[Start of section]

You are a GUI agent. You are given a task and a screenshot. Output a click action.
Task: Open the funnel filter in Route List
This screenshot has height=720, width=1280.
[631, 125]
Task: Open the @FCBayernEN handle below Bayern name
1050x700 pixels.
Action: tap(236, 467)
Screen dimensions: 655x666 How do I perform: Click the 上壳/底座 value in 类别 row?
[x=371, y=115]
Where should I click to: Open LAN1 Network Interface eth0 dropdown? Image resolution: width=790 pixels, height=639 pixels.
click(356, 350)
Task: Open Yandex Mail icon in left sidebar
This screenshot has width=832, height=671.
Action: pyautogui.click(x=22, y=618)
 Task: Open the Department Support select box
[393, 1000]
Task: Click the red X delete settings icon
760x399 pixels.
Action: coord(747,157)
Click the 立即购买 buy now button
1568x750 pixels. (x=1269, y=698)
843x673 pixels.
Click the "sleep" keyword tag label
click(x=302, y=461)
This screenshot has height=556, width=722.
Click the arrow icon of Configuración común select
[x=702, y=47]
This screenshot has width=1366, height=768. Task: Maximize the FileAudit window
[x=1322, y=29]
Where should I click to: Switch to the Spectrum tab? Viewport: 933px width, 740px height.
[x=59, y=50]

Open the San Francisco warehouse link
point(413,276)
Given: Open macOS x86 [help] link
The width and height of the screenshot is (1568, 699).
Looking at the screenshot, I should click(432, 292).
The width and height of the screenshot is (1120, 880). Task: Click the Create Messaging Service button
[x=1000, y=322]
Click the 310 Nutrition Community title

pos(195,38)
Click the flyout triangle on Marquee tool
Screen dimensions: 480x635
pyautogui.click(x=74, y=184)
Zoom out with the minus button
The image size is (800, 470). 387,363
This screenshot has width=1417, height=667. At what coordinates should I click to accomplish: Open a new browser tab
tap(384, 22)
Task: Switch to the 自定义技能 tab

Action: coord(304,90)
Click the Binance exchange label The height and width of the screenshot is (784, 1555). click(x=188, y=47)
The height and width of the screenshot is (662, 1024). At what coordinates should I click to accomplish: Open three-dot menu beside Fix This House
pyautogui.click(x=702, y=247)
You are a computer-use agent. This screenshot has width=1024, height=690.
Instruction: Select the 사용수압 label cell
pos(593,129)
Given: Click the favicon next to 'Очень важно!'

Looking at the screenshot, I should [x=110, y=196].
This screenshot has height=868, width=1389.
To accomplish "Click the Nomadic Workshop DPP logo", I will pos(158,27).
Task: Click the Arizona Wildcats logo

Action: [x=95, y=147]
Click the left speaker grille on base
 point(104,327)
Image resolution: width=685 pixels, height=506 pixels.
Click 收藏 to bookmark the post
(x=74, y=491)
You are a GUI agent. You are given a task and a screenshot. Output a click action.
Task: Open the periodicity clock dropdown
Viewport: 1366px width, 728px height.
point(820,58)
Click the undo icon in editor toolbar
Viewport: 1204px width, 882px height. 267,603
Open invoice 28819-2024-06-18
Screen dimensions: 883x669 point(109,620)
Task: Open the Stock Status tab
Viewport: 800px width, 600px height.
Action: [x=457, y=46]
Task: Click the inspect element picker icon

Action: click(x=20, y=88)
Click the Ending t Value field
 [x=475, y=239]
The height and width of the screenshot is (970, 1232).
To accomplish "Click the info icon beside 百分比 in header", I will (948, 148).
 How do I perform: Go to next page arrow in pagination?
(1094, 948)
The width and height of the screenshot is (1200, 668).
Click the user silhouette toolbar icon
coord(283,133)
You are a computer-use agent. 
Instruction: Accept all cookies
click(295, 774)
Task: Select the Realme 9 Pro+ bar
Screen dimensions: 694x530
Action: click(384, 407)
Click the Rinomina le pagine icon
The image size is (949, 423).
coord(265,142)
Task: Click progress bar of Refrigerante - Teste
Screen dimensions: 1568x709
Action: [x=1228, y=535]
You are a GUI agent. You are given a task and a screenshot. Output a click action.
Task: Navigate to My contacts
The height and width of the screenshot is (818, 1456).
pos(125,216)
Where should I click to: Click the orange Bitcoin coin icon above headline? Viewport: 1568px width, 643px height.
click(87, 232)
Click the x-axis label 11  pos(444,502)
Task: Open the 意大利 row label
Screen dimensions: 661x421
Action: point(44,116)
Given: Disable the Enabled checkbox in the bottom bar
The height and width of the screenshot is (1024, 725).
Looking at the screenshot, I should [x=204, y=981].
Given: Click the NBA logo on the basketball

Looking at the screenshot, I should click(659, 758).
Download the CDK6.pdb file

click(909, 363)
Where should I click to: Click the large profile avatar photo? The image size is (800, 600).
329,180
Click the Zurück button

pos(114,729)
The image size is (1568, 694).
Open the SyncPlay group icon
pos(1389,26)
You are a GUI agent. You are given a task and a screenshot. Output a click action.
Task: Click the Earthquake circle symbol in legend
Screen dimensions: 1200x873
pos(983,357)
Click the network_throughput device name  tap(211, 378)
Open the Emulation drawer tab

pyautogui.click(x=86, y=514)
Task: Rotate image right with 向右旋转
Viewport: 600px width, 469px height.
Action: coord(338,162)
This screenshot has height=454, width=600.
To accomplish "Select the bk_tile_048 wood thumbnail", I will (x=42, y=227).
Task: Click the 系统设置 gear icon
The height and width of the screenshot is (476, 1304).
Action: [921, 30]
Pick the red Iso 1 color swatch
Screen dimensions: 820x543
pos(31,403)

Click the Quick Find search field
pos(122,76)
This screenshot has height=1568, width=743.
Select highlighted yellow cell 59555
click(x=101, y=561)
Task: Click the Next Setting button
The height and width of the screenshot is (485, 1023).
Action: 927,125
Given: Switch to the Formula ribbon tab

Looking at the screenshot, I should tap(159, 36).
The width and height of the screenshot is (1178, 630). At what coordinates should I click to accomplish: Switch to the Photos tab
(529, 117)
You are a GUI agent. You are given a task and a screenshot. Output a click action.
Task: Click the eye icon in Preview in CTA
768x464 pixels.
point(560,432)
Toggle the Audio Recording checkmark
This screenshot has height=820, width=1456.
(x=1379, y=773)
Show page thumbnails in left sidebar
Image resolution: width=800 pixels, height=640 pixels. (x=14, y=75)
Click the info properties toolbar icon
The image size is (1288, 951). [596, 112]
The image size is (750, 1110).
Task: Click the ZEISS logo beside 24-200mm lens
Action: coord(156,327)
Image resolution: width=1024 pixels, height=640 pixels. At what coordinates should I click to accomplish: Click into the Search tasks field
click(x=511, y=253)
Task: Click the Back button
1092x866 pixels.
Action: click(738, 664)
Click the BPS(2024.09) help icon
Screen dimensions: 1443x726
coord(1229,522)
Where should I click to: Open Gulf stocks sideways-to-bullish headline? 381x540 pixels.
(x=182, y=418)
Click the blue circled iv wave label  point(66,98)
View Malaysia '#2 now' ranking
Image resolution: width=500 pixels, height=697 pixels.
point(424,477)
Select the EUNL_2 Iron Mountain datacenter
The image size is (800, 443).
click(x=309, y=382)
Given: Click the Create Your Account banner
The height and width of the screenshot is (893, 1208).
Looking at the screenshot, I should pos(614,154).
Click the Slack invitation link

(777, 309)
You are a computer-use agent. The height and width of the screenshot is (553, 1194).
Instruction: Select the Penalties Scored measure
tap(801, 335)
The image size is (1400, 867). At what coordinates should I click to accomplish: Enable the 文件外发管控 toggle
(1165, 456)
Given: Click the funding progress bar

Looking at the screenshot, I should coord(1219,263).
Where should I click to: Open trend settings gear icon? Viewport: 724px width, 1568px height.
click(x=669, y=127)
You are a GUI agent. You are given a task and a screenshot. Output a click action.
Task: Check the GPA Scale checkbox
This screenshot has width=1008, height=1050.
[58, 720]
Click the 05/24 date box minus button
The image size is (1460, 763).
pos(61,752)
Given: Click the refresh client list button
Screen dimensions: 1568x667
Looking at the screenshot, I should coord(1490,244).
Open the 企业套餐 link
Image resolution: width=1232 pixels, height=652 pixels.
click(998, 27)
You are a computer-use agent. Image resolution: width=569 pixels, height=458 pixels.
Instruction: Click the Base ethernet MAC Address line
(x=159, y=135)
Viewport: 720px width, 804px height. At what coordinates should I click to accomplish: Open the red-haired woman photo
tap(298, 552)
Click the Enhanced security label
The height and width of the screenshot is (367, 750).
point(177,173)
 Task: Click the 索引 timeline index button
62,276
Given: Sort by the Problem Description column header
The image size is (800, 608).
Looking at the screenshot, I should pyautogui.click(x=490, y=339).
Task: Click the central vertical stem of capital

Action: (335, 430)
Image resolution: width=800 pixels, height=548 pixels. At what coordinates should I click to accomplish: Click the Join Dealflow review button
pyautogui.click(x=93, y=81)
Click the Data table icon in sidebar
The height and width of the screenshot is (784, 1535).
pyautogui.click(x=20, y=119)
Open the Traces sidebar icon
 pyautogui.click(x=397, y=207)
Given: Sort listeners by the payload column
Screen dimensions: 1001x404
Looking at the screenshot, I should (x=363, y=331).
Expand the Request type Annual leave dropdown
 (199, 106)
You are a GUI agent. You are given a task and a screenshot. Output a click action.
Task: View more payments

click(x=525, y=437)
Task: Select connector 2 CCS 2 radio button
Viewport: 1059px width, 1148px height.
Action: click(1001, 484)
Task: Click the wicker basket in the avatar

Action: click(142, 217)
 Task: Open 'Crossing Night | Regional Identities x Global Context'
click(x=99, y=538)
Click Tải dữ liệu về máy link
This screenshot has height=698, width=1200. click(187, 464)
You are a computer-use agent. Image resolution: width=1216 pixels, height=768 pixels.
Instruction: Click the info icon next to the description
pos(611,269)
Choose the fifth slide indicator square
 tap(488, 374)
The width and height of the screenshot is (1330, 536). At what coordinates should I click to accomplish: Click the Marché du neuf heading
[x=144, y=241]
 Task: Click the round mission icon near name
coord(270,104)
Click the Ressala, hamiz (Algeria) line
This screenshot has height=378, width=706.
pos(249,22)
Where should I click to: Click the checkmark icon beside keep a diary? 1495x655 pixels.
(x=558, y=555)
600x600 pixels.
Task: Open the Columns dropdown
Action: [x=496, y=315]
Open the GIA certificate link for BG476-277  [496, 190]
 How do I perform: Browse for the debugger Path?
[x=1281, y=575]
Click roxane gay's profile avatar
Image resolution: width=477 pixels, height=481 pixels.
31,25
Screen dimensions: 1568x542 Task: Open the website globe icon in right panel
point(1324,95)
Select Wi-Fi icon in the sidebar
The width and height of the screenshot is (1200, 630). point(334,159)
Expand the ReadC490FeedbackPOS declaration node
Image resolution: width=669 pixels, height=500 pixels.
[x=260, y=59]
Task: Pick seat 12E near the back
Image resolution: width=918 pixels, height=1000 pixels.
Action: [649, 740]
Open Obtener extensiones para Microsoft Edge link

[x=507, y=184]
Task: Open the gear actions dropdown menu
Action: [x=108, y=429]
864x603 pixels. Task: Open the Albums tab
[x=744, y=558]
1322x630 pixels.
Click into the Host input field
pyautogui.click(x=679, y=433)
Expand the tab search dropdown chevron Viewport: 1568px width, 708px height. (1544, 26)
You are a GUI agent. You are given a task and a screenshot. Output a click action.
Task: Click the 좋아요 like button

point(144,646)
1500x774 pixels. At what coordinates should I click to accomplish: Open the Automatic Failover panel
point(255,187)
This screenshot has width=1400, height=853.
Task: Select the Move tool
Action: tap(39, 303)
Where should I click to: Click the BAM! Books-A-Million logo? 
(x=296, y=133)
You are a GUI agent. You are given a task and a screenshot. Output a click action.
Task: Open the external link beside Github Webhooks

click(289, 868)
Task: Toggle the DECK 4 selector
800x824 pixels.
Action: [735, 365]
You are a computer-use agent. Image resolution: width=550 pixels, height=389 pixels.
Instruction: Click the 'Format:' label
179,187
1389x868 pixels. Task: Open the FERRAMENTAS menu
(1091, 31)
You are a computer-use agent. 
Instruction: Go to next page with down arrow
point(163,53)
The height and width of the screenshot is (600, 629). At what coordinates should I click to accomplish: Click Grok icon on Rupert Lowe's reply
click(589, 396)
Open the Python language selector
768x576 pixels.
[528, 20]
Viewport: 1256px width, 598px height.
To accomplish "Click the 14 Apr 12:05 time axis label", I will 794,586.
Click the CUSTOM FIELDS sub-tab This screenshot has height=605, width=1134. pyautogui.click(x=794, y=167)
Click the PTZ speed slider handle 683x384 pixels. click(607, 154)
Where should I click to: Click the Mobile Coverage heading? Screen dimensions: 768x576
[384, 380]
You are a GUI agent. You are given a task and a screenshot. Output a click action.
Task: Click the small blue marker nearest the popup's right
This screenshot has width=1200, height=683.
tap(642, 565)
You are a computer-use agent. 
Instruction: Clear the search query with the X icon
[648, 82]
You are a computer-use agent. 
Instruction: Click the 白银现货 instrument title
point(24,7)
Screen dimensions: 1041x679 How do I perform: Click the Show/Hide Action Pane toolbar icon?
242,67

[End of section]

— Your task —
The word "handle" appears on some lines of the data above; count those lines and give only the total.

— Completed exercise —
2